### Exercise description
Reproduce verbatim the part of the records that opens with the line containing "For every named target in this 233×2576" and closes with the line containing "адресников (83, 248)", including both of those lines.

─── Input

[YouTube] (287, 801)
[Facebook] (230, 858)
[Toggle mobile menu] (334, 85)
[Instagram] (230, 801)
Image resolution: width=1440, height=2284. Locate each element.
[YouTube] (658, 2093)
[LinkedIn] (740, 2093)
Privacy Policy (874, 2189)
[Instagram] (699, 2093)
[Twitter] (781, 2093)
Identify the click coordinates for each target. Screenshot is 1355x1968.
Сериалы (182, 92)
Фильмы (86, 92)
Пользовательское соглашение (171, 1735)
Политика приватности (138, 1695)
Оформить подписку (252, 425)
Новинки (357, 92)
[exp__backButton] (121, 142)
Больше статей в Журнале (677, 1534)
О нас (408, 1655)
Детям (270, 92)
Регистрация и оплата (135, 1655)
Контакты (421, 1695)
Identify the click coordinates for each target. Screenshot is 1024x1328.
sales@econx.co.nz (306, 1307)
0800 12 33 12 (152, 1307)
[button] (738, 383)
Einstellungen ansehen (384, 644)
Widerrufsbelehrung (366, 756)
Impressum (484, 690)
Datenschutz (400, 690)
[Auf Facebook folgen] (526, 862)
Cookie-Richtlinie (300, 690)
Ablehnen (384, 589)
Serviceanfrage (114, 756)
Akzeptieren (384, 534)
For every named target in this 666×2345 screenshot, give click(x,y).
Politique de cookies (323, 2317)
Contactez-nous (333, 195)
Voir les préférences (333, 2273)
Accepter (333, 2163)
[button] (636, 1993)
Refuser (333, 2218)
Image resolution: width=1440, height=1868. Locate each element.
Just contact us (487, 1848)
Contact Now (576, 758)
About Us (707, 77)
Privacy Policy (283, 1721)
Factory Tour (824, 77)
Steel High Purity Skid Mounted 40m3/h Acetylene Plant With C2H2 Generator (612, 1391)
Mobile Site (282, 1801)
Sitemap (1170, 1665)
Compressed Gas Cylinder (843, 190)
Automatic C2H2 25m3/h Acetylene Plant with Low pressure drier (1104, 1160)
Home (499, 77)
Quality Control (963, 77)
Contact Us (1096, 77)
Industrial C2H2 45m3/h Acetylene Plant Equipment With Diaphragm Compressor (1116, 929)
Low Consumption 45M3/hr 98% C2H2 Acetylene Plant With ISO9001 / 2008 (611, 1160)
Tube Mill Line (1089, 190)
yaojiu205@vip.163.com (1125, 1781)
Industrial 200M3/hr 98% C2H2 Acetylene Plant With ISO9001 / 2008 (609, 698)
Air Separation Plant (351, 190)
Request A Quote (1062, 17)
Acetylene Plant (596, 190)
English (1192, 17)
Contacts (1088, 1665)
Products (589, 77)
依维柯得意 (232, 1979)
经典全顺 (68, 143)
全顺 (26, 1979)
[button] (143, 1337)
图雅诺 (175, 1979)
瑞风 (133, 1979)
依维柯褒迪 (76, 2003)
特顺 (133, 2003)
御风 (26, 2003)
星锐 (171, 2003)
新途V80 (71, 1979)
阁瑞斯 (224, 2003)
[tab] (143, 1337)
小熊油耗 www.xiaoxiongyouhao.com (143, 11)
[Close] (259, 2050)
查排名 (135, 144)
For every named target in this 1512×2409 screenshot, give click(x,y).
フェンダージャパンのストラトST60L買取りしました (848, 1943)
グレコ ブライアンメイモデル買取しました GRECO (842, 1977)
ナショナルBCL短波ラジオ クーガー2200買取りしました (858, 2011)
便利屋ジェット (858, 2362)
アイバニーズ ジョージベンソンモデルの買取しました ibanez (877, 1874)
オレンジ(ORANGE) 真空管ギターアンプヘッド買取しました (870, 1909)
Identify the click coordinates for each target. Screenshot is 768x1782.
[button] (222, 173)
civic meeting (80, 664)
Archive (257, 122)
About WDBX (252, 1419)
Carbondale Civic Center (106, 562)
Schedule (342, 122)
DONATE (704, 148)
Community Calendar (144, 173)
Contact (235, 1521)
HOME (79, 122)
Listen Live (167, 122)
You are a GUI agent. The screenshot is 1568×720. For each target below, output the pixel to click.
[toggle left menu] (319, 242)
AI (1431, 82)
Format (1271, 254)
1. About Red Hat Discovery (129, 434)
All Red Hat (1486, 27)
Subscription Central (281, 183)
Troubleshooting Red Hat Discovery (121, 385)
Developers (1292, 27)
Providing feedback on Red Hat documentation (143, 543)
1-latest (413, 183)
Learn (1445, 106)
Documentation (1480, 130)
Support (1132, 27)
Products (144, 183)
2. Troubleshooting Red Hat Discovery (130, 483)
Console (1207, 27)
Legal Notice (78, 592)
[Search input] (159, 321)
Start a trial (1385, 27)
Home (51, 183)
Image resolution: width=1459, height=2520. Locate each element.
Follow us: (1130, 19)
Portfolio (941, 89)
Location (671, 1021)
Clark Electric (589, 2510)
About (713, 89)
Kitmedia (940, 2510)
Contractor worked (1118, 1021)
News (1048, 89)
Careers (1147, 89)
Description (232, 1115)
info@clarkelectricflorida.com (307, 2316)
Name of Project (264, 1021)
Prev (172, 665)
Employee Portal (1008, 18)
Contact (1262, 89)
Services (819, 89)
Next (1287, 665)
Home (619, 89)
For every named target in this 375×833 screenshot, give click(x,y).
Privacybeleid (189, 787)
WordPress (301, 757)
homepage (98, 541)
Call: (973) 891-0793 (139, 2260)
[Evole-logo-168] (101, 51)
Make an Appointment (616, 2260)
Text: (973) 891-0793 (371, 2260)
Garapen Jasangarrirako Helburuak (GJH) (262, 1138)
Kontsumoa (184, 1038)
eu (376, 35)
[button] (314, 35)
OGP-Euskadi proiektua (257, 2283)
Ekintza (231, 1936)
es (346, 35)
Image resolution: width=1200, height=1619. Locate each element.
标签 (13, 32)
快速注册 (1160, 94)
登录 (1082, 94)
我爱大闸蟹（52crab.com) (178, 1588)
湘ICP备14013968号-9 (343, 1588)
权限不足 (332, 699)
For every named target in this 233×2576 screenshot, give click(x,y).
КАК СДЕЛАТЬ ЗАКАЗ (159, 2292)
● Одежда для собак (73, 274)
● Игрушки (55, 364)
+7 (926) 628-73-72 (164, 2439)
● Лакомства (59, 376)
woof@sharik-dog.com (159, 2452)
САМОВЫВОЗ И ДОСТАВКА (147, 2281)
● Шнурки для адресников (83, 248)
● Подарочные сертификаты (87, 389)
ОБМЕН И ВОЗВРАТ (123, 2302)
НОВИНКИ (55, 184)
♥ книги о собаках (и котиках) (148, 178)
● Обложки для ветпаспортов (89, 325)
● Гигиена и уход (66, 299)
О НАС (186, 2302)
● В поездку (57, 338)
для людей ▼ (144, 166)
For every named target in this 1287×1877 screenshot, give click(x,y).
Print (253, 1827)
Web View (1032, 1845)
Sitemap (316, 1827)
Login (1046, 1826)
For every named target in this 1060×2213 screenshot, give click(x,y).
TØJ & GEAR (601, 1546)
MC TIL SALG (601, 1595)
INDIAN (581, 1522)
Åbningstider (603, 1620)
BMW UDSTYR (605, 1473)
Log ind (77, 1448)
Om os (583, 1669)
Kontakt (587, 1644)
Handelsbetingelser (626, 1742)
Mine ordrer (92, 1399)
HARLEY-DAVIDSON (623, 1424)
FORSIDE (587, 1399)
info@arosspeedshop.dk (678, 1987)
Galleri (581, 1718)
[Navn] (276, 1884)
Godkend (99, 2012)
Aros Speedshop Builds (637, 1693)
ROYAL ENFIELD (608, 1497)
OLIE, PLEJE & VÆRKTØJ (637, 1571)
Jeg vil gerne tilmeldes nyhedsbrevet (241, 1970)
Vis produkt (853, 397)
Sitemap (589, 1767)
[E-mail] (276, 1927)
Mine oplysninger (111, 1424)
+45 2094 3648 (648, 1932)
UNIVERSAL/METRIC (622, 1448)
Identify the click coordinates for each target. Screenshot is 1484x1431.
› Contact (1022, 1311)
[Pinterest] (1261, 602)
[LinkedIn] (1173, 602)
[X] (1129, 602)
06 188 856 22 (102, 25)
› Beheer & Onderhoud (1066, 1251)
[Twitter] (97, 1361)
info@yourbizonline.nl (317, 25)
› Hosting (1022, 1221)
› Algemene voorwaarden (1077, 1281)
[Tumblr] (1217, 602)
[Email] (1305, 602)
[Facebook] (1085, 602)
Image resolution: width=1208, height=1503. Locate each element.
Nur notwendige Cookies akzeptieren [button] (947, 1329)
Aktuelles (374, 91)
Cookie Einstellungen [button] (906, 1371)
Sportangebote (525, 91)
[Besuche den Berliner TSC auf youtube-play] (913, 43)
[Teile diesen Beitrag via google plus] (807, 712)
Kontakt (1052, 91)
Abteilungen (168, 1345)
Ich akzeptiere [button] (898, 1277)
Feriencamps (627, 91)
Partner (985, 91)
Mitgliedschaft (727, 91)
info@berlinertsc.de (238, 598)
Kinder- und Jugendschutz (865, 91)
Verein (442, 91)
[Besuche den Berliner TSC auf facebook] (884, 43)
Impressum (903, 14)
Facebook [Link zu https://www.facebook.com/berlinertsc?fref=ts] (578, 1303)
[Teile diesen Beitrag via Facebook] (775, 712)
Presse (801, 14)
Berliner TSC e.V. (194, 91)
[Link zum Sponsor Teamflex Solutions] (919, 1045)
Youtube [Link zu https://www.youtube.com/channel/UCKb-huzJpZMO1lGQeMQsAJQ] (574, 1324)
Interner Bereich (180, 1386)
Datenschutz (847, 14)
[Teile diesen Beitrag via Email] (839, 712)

──────

### Reply to the task
For every named target in this 233×2576 screenshot, give click(x,y).
КАК СДЕЛАТЬ ЗАКАЗ (159, 2292)
● Одежда для собак (73, 274)
● Игрушки (55, 364)
+7 (926) 628-73-72 (164, 2439)
● Лакомства (59, 376)
woof@sharik-dog.com (159, 2452)
САМОВЫВОЗ И ДОСТАВКА (147, 2281)
● Шнурки для адресников (83, 248)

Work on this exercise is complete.